Director David Fofi’s staging is excellent. He has managed, through the skillful use of movement (with the exception of a few blocking mistakes that mar the action) and set design to connect all the disparate (geographically) elements into one coherent whole, making what could have been a tediously complicated script easy to follow—the better to serve its ideas.
As intellectually challenging and emotionally honest as One World, however, it does not fully satisfy—precisely in the realm of ideas. For even if Mr. Litz’s characters are real, involving and sympathetic, his play is still primarily one of ideas, specifically about a social system which he portrays as pitiless and irredeemable. Why, then, not follow this to its logical conclusion, that is, at least entertain the idea that it must be replaced? But Mr. Litz hedges, as if he himself were conflicted: reform or revolution?
Of course, he is in no way obligated to provide solutions, else the play be nothing but a piece of agitprop with an in-your-face agenda. But Mr. Litz must nevertheless be held accountable to his logic: after all the dislocation and suffering, is the solution that love and understanding are the only ways to deal with the situation? After all, one of the last images is that of the smiling African American and white workers having found a kind of unconscious, friendly class solidarity after finding new jobs on the docks.
They continue their lives, but surely not the wiser and certainly just as passively.
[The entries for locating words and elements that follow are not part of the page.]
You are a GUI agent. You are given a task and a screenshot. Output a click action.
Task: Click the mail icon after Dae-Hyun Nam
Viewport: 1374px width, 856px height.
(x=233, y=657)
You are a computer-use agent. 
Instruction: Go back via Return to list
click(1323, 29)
To them, the system remains an incomprehensible mess; in fact, they don’t even express an inkling of understanding it. Nary a voice is raised in protest except that of the Anarchist, who is probably the most underdeveloped of all the characters; his observations barely register, and when they do, they grate. The fact that the only protest voice belongs to an anarchist, not a socialist, speaks volumes.
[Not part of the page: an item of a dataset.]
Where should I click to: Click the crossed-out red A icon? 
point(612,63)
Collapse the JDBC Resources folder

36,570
Mr. Litz himself has stated that “whatever its ‘message,’ at the very least this production seems to be saying that like it or not, we are living in a smaller, faster, tougher, far more interconnected world than we’ve ever known; and it seems to be saying that surviving its pressures may be difficult, but simple decency, human kindness, and mutual respect still have the power to give us the heart to go on....”
This simply will not do, given the play’s premises and vitriolic criticism of capitalism. One suspects that, when all is said and done, Mr. Litz still has faith, tenuous though it may be, in the system’s ability to reform itself—if only the people who run it could find their moral compass again; that the system, as bad as it is, is a betrayal of the ideals which established it, not the logical outcome of objective economic laws.
One World, for all its strengths—genuine anger, an internationalist outlook, a deep sympathy for the oppressed and heart-felt sincerity, not to mention theatricality—in the end remains straitjacketed by middle class radicalism, which is nothing but reformism dressed in wolf’s clothing. Yes, it is a horrible system, Mr. Litz seems to be saying. Why not just simply get rid of the bad and keep the good? Wishful thinking! Truly more utopian than socialism has ever been accused of.
Nevertheless, Mr. Litz’s play shows considerable courage in its exploration of this vast world. One World is quite rare in present-day American theatre, which, like film, functions, more often than not, as a narcotic. It offers a plethora of ideas and issues for debate and discussion regarding the very fate of humanity.
One World, at the Elephant Theater, 6322 Santa Monica Boulevard (one block west of Vine) in, Hollywood, CA.